HEALTHY BREAKFAST
If you
were to get an extra hour what would you do with it? How about dedicating it to
eating breakfast? For many of us, breakfast is a cup of coffee or a glass of
fruit juice on the run. It might be because we are hurrying to beat the traffic
jam, or that we can’t stand biting anything in the morning. No matter what your
reasons are, you should strive to have breakfast every morning. Make healthy
choice and eat a breakfast that will provide you with essential nutrients and
lasting energy.
Breakfast
is the first chance the body has to re-fuel its glucose levels after 8 to 12
hours without a meal or snack. Glucose is essential for the brain and is the
main source of energy. It also helps fuel the muscles needed for the activities
you carry out throughout the day. Eating a regular healthy breakfast makes a
big difference. Studies show that it improves your overall health and well
being, improves, concentration, increase alertness and helps one function more
efficiently. Breakfast is also important for weight loss and weight management.

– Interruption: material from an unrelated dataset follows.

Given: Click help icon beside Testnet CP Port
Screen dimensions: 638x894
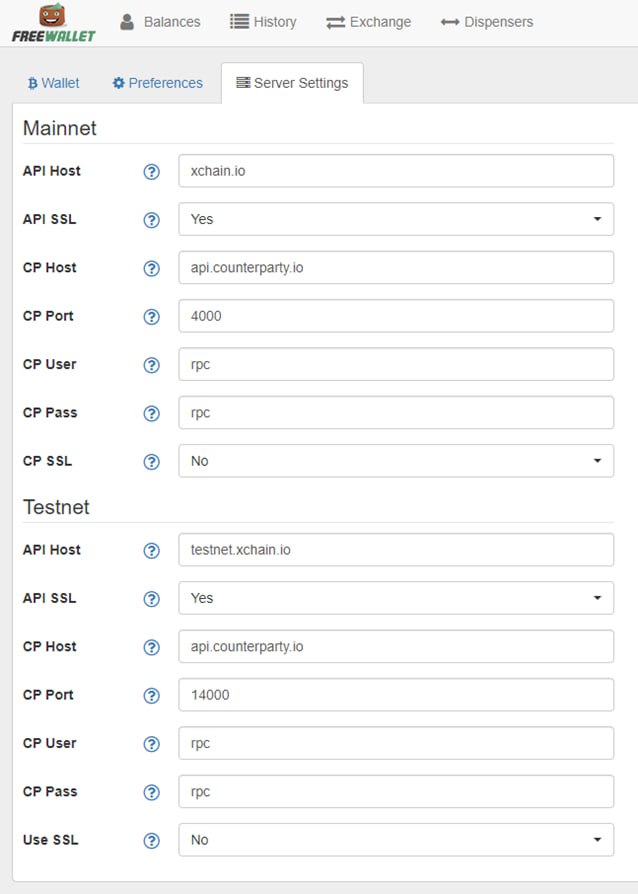Looking at the screenshot, I should pyautogui.click(x=151, y=696).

After all, it is only the most important meal of the day.
People
who eat a well balanced breakfast eat less throughout the day. Eating breakfast
generally improves the overall diet of a person because those who skip
breakfast are more likely to snack throughout the day. Breakfast should be high
in fibre and protein, moderates in fat and adequate in carbohydrates. This
combination will make you feel full for longer than a pure carbohydrate
breakfast will. Two slices whole meal bread with peanut butter is a better
option than two slices of white bread with jam. The protein, fat and fibre in
the first breakfast ensures slow digestion and stomach emptying, meaning there
is slow and even release of glucose for body to use over a period of time. Here
are some simple ideas to help you add breakfast to your daily meal plan.
·
Ready
to eat whole gain cereal with some fruits, either fresh or dried fruits, a
handful of nuts. Mix with some milk, hot or cold.
·
Whole
meal bread with peanut butter, fresh fruit and yogurt or milk
·
Breakfast
smoothie (milk or yogurt, fresh fruits and a tablespoon of honey)
·
Whole
meal bread stuffed with lettuce and boiled egg or pieces of chicken meat or
fish.
·
Leftover
food.
Tips on
how to eat a healthy breakfast on the go
If it is
not possible to have your breakfast at home, carry it with you. Have it in the
traffic jam or eat/drink it the first thing when you get to the office before
you start working.
Shop in
advance. Buy enough fruits for the week, whole grain unsweetened cereals, eggs
to boil, nuts to add to your cereals and anything else you might need to make
your quick healthy breakfast.
Save
time. Make breakfast in advance. You could make a pot of oatmeal, or prepare
some sweet potatoes, yams or cassava at the beginning of the week. Heat up a
small portion everyday for your breakfast.
Be
creative especially when using your leftovers.
Opt for
low sugar, high fibre high protein choice. Read labels on popular breakfast
cereals, some are high in sugar and not as healthy as they appear.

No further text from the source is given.